Women are more likely to die within five years of having elective surgery to repair a weakening in the wall of the aorta or need repeat surgery, according to a recent Rutgers study.
Writing in the Journal of Vascular Surgery, Rutgers researchers said the disparity between men and women who undergo the surgery needs to be addressed by including women in early aortic aneurysm screening as well as incorporating more women in clinical trials of aortic medical devices.
“Despite the fact that men are more likely to be diagnosed with and to die from abdominal aortic aneurysm [AAA], women are still underrepresented in many clinical trials for the aortic devices used in minimally invasive aortic aneurysm repair,” said William Beckerman, who led the study and is an assistant professor in the Division of Vascular Surgery and Endovascular Therapy at Rutgers Robert Wood Johnson Medical School. “As men and women are known to have different aortic anatomy, this study highlights the need for an increased focus on and inclusion of women in aortic device creation and subsequent trial enrollment.”

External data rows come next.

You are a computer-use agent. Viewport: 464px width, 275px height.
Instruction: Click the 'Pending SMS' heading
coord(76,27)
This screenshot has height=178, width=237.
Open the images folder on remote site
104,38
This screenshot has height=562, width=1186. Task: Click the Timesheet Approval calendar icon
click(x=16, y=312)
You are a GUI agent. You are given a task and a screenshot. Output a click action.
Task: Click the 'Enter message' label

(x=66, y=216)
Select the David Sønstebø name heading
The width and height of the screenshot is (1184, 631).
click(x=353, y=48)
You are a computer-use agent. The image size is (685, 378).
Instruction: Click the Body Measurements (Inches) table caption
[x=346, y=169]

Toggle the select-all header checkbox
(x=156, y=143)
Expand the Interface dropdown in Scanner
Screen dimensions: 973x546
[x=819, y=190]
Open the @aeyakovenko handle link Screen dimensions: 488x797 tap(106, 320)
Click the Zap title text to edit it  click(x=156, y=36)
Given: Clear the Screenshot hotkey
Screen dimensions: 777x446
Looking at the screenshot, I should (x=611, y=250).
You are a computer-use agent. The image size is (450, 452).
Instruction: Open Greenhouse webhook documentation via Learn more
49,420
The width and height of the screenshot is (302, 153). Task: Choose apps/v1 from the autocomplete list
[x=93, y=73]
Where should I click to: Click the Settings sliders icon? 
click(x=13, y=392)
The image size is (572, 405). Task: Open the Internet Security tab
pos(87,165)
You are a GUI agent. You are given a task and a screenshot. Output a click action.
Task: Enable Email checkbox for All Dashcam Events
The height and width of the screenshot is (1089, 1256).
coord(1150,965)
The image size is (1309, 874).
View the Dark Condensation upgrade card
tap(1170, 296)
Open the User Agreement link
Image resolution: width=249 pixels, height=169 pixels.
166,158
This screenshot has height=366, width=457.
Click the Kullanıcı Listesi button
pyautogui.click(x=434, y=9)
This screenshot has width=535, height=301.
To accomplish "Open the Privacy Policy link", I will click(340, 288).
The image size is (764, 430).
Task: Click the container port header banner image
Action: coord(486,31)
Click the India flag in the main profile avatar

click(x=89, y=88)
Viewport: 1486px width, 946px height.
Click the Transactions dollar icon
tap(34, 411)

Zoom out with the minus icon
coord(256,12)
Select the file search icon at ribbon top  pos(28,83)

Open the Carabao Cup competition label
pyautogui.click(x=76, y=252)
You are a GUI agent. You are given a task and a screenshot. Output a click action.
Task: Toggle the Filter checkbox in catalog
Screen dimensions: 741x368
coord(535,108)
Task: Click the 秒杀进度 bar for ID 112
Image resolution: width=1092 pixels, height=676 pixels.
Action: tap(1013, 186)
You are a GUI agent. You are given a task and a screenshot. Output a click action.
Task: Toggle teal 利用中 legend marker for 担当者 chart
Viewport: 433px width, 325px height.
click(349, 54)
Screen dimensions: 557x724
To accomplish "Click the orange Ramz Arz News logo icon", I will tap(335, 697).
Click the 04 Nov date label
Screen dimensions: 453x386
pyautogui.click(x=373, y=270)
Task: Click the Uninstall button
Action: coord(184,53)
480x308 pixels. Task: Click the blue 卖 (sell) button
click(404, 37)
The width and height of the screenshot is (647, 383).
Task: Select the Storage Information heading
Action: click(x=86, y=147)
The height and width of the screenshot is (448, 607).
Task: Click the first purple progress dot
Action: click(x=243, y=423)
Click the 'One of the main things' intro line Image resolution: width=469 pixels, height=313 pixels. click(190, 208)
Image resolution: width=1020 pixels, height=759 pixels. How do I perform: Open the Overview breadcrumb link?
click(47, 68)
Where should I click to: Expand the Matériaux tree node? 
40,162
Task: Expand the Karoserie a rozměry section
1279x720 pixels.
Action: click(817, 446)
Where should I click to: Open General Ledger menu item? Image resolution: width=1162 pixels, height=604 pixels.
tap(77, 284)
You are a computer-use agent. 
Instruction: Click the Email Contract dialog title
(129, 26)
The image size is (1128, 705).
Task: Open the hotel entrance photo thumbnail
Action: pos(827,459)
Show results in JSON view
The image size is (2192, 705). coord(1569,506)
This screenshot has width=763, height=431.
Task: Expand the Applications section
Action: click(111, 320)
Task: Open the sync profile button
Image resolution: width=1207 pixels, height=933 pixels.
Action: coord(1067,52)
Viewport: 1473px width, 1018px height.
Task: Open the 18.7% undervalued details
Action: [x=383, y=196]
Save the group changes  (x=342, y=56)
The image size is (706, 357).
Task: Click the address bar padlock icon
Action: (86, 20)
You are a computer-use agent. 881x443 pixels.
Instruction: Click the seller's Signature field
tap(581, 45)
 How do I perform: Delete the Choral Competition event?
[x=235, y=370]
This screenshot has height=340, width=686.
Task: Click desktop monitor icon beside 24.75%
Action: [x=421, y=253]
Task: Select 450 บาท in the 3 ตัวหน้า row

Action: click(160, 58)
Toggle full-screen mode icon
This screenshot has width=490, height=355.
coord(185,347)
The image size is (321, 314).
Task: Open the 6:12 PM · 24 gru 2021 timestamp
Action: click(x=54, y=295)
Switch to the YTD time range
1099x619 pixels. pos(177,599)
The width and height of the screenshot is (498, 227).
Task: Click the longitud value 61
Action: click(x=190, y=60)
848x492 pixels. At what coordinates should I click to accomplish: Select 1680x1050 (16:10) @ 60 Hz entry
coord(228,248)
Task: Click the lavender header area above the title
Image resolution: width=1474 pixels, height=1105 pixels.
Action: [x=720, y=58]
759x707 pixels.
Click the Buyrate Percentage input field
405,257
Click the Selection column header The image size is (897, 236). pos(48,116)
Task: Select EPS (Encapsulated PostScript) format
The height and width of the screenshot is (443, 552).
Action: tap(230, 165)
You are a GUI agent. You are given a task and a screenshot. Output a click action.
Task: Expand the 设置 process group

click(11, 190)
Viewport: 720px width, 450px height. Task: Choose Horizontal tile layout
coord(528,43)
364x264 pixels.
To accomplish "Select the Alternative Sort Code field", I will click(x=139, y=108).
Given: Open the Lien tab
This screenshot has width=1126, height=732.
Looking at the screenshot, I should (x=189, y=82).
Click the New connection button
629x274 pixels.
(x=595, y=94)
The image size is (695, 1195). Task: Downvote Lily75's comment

An abdominal aortic aneurysm, a condition that led to the death of Albert Einstein in 1955, is potentially life-threatening and common among the elderly. Such aneurysms happen when the abdominal aorta—the main blood vessel that supplies blood to the belly, pelvis and legs—bulges, then ruptures and ultimately hemorrhages.
The treatment, a surgery known as endovascular abdominal aortic aneurysm repair (EVAR), focuses on addressing the problem early by inserting fabric-covered metal supports within a person’s damaged aortic vessel to gird the weak spot before it balloons and bursts.
Aortic aneurysms or aortic dissections were the cause of 9,904 deaths in 2019, according to the U.S. Centers for Disease Control and Prevention.
Researchers conducted a retrospective chart review of 273 patients—75 percent of them male and 25 percent female—who underwent EVAR from 2011 to 2020 at a tertiary medical center, a facility serving patients receiving highly specialized medical care. The idea was to learn how many patients survived five years beyond the surgery and how many needed repeat surgeries. The females were older on average than the males and were more likely to have chronic obstructive pulmonary disease, require home oxygen therapy or dialysis.
Despite some variations in morbidities, the differences in survival and repeat surgery were statistically significant, the researchers found. Females had significantly lower survival rates at five years as well as a higher rate of re-intervention within those years.
“Our question was, knowing all these things that we do, do men and women have different outcomes—even though they’re being operated on by the same surgeon, at the same hospital with the same devices?” Beckerman said. “The answer to that was ‘yes.’ Men and women do differently after surgery.”
“Our data suggests factors beyond patient age and baseline health risk likely contribute to greater surgical morbidity and mortality for females following elective EVAR,” Beckerman said.
Other Rutgers researchers on the study were Division Chief Saum Rahimi, along with Robert Wood Johnson Medical School students Taylor Corsi, Michael Ciaramella, Nadia Palte and John Carlson.